Here’s a recap of the major developments in Republican voter suppression just this week:
- An Arizona Senate committee approved legislation that would shorten the early voting period and require ballots to be postmarked five days prior to the election. Another bill passed the Senate that would implement voter ID for mail voting; 80 percent of the electorate used mail ballots in last year’s election.
- Even though the state’s election administration won widespread praise last year, Florida Senate Republicans advanced a bill that would ban ballot drop boxes, require absentee voting requests to be renewed yearly instead of every four years, and make it a crime to collect ballots from anyone other than a family member. The bill’s sponsor acknowledged that the measure wouldn’t solve any known problems.
- The Georgia Senate voted to eliminate no-excuse absentee voting; other pending bills would curtail Sunday early voting and even make it illegal to give voters snacks or water while they wait in line, a clear assault on Black churches’ GOTV efforts.

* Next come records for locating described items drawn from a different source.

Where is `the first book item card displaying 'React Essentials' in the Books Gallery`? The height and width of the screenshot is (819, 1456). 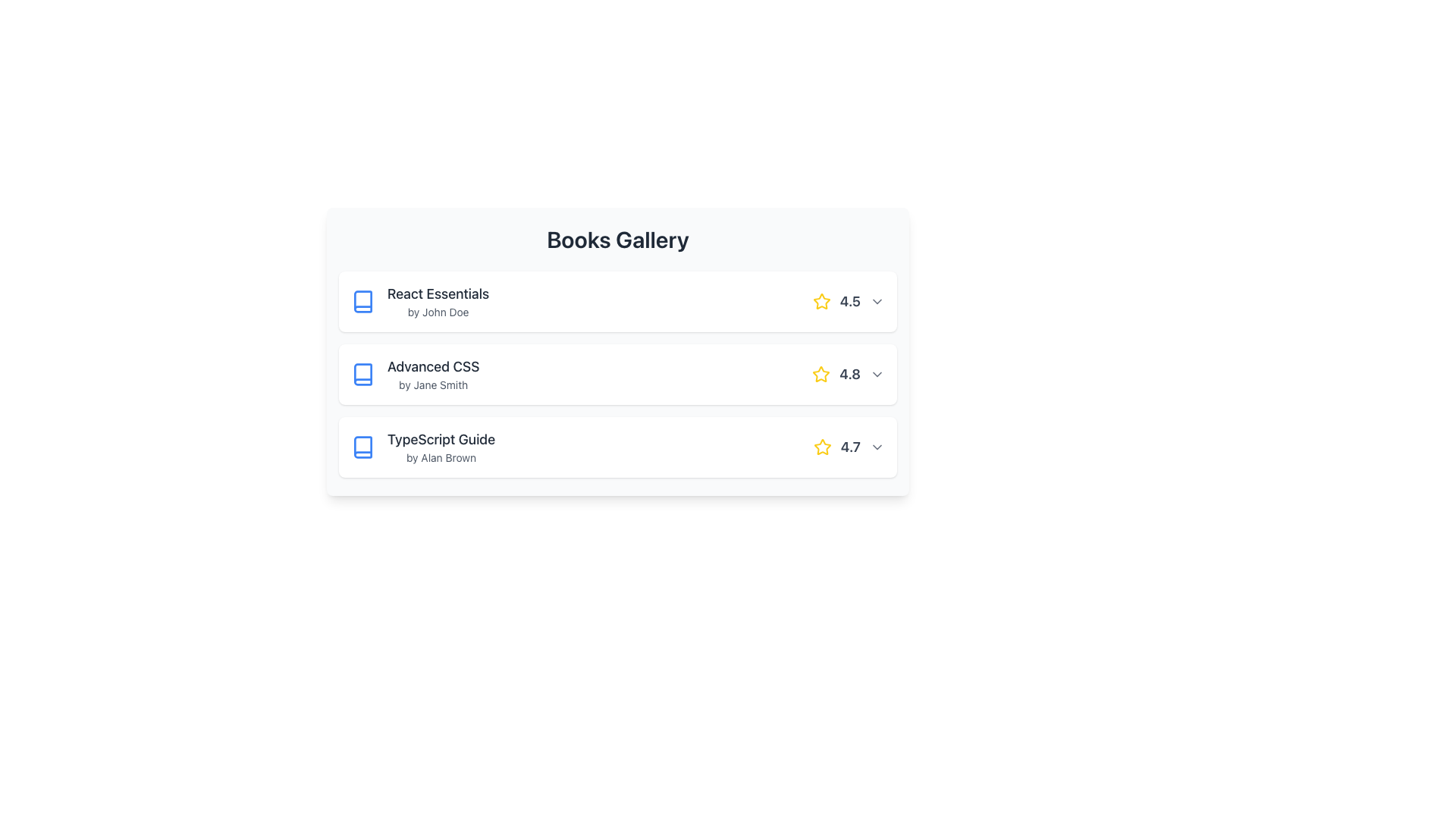 the first book item card displaying 'React Essentials' in the Books Gallery is located at coordinates (618, 301).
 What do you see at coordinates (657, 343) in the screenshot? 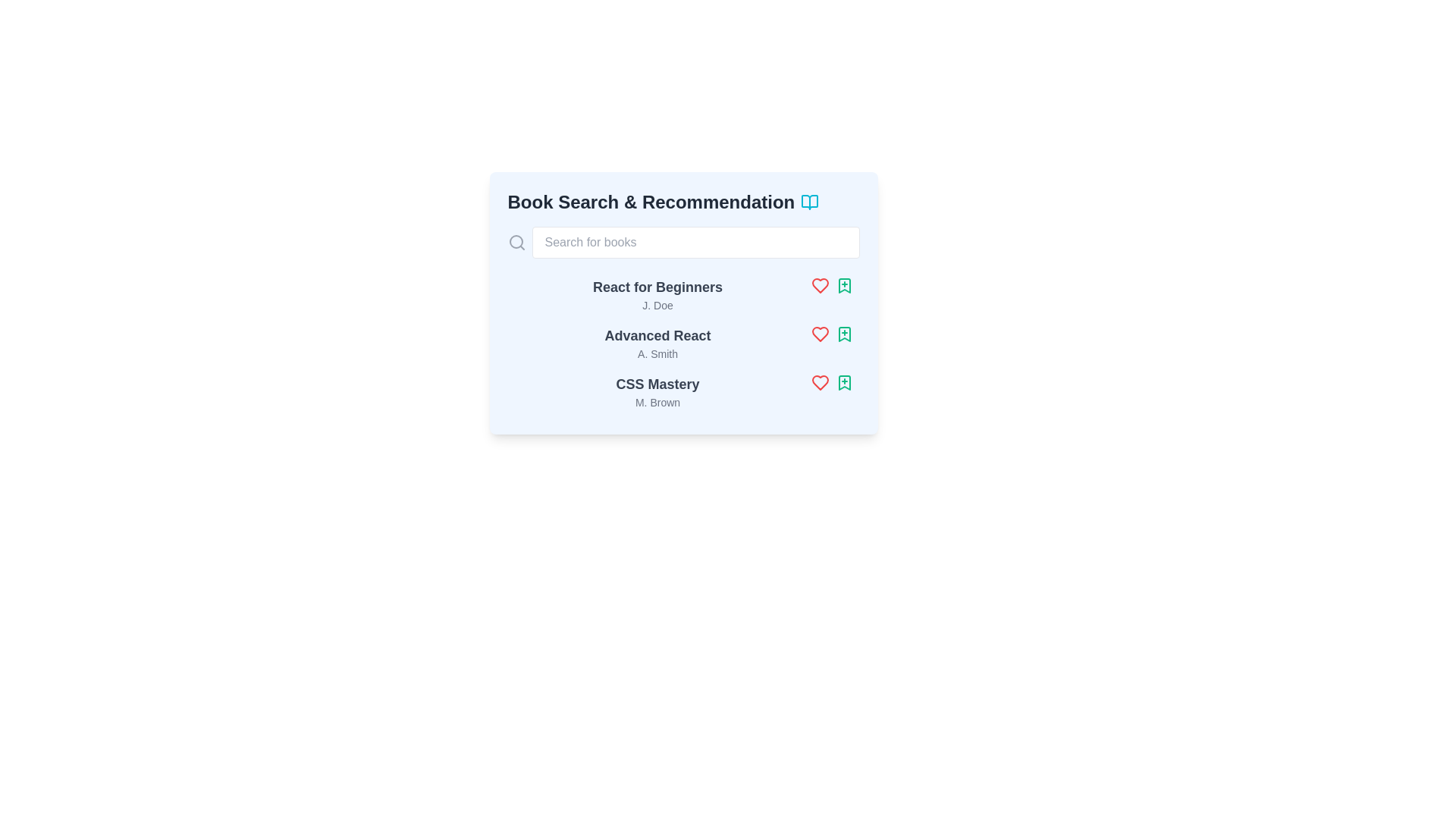
I see `the second list item titled 'Advanced React' which is positioned between 'React for Beginners' and 'CSS Mastery'` at bounding box center [657, 343].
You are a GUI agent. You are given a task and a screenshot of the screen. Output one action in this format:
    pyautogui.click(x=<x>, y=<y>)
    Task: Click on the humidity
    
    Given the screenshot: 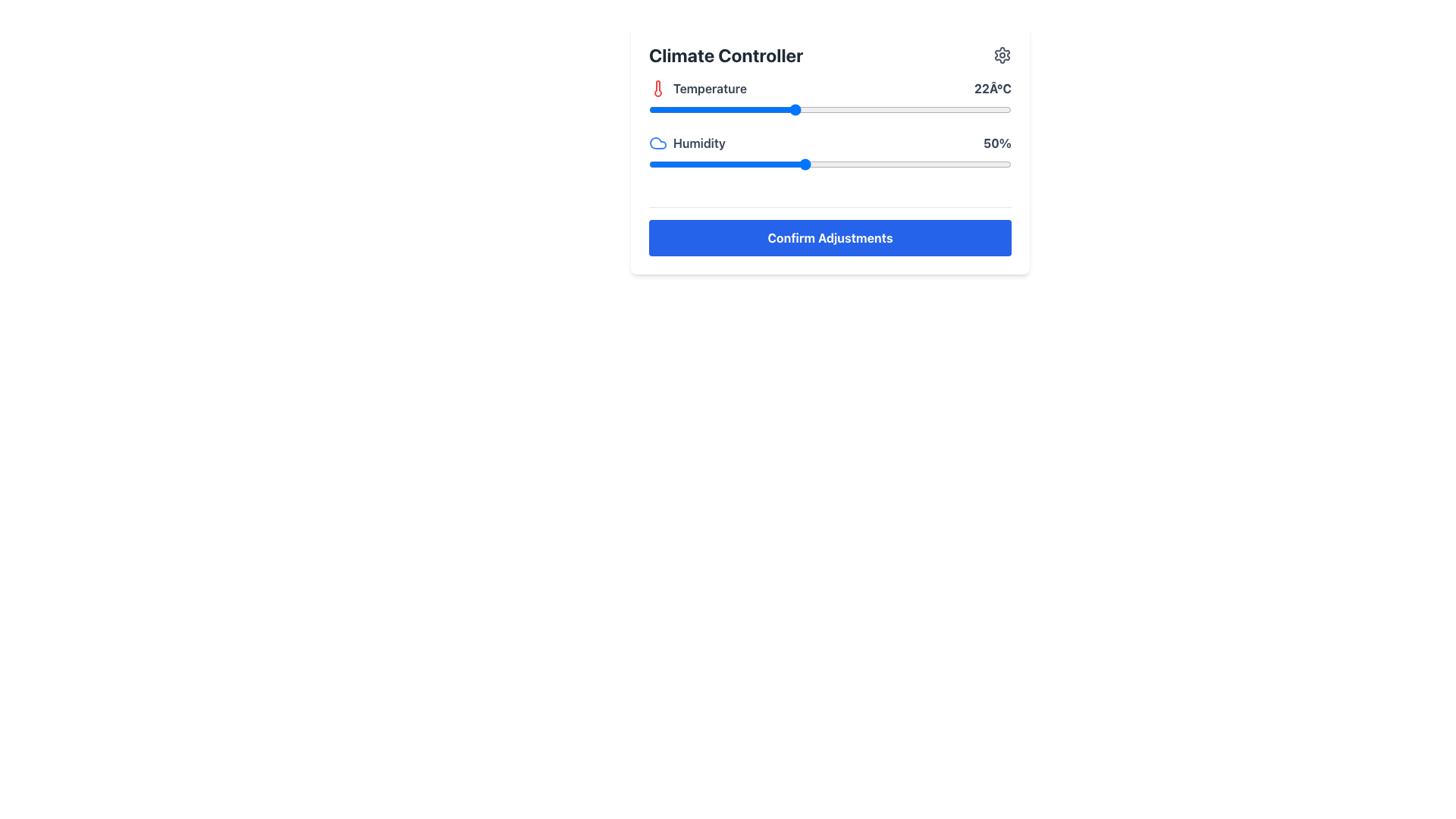 What is the action you would take?
    pyautogui.click(x=664, y=164)
    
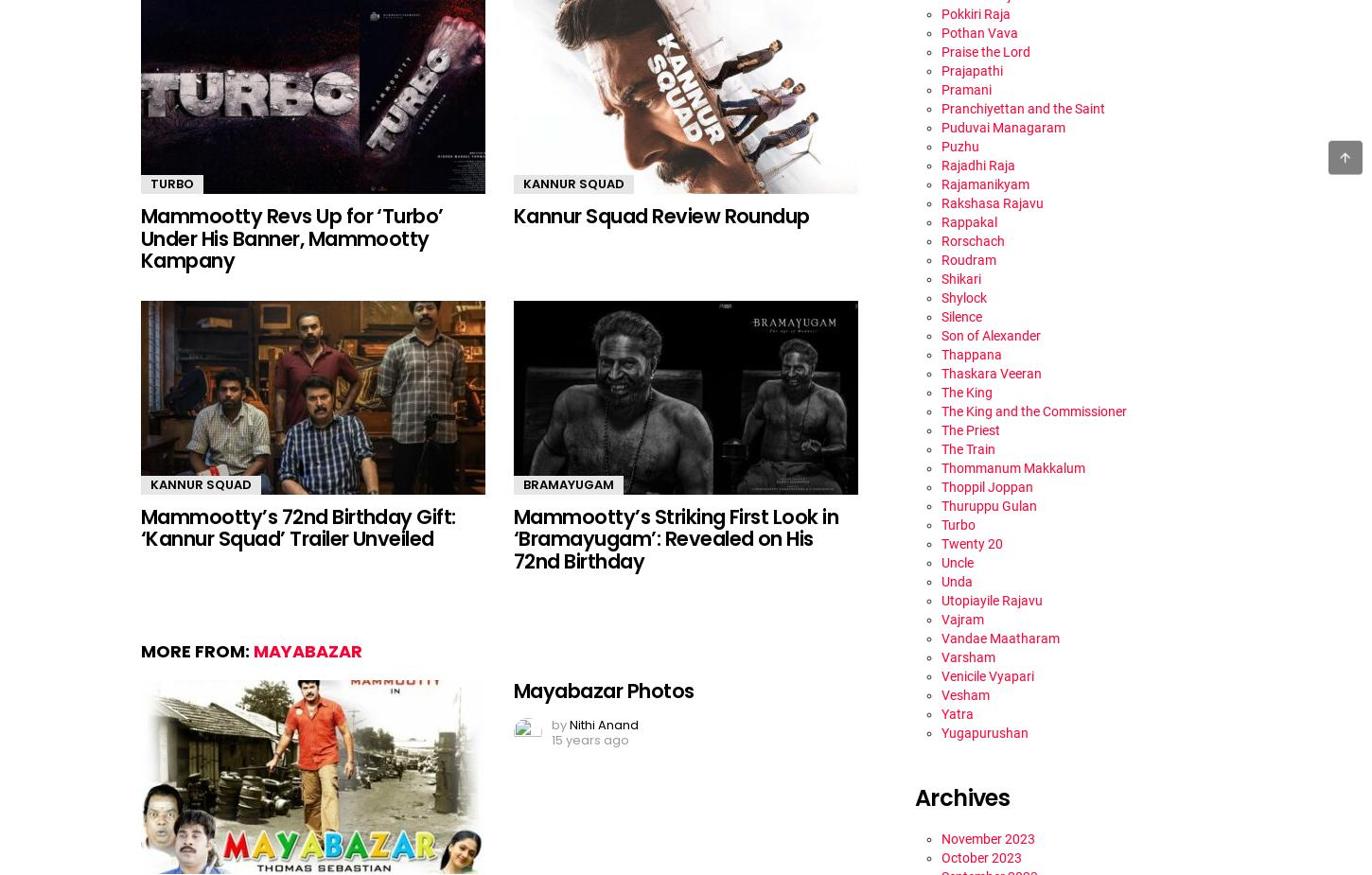  I want to click on 'Varsham', so click(941, 656).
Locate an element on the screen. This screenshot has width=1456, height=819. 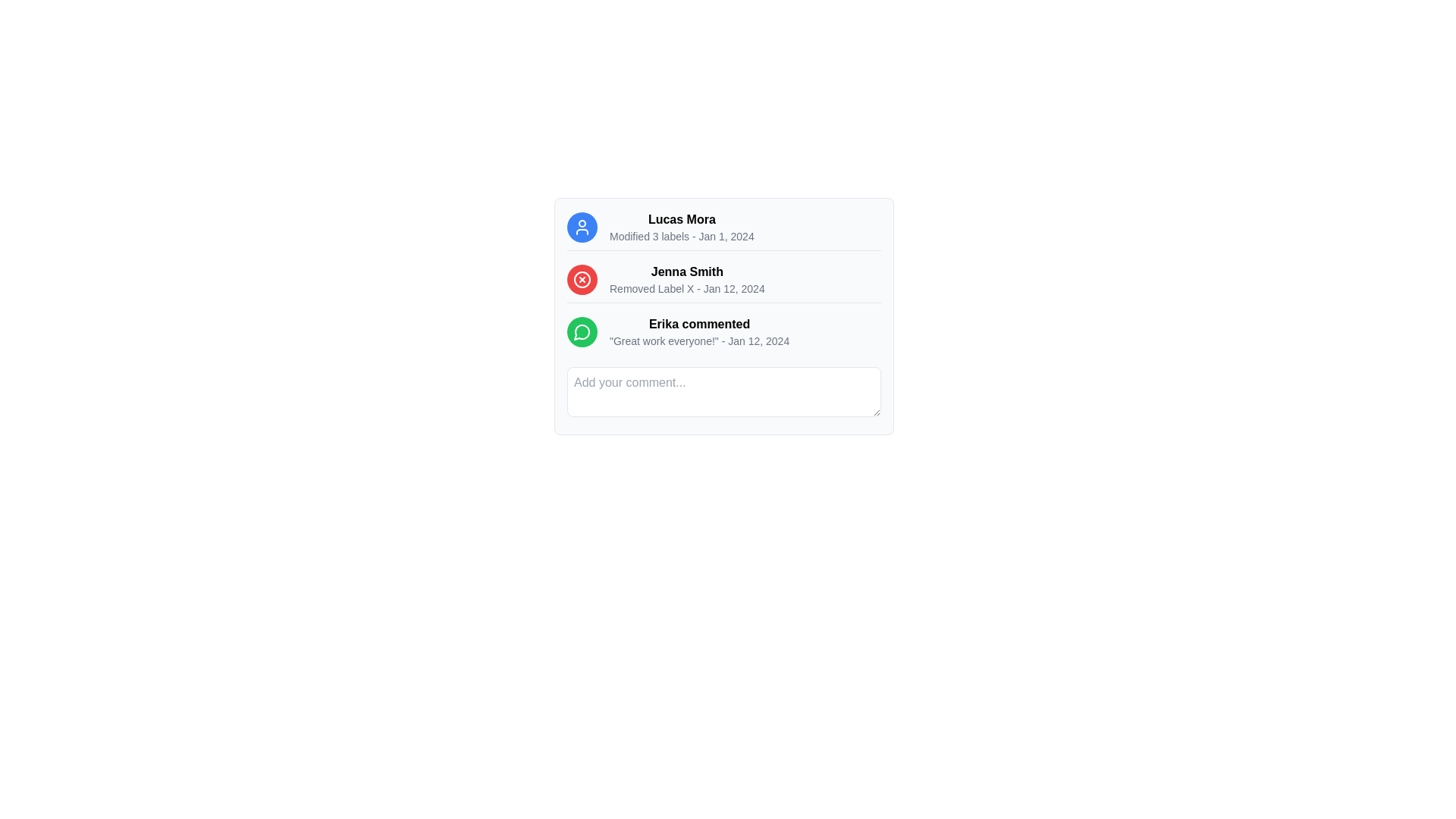
the informational text block that indicates Jenna Smith removed 'Label X' on January 12, 2024, located in the second entry of the notifications list is located at coordinates (723, 283).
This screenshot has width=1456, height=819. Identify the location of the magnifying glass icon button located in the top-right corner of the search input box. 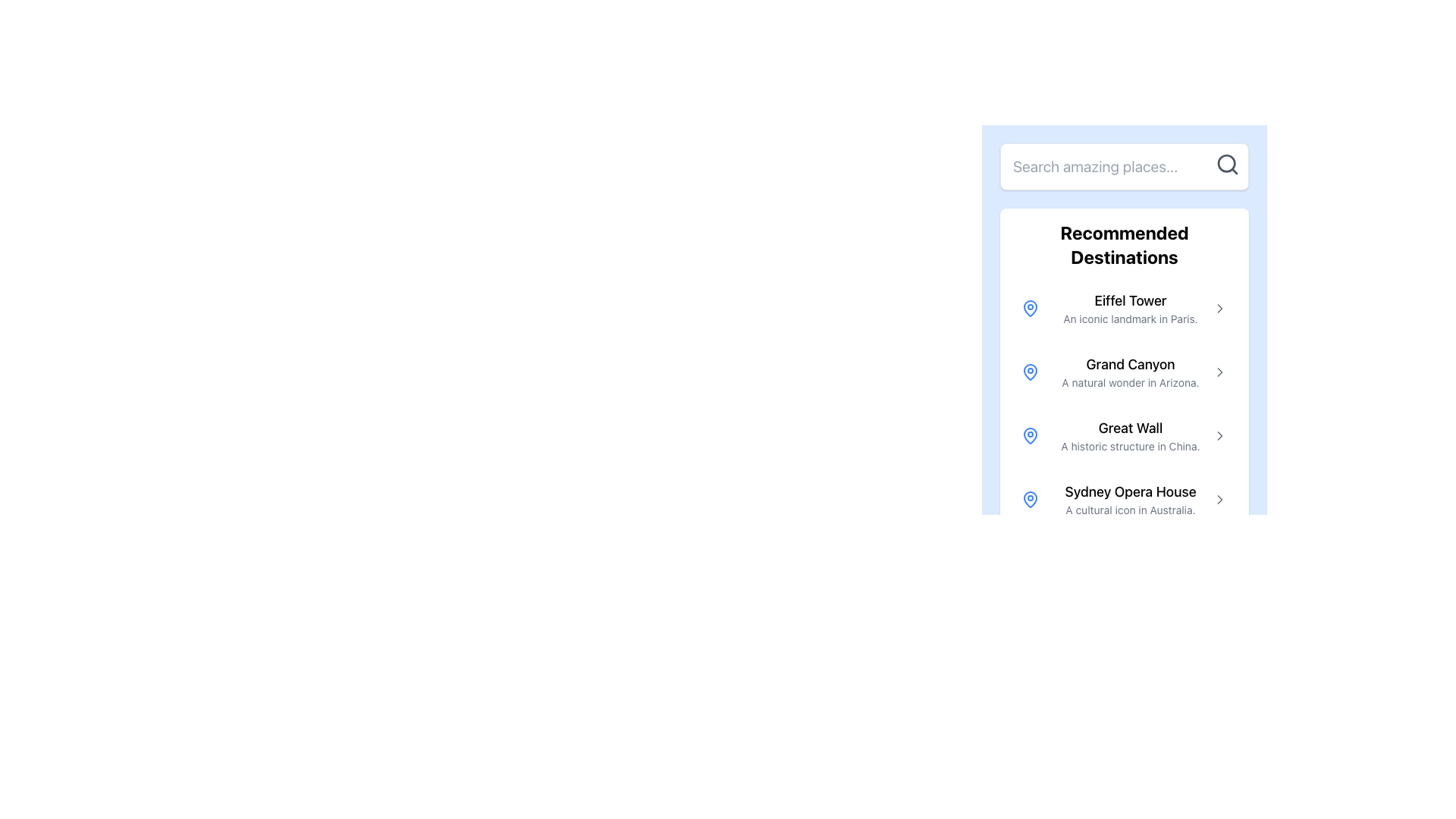
(1227, 164).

- Iowa Governor Kim Reynolds signed a bill that will cut early voting by about a third and eliminate an hour of voting on Election Day. The proposal also calls for voters to be removed from the rolls if they miss just one general election.
- Texas Republicans filed seven bills in the Senate that would curtail access to voting. One proposal would require all counties to observe the same early voting hours. Another bill would impose a Kris Kobach-style crosscheck regulation to try and purge the voter rolls.
- A new voter ID sponsored by over 40 Republicans in Pennsylvania was referred to a legislative committee. The sponsor of the bill argued that it was necessary to ensure that individuals don’t negate the votes of others, even though he himself called on Congress to reject the choice of Pennsylvania voters in the Electoral College.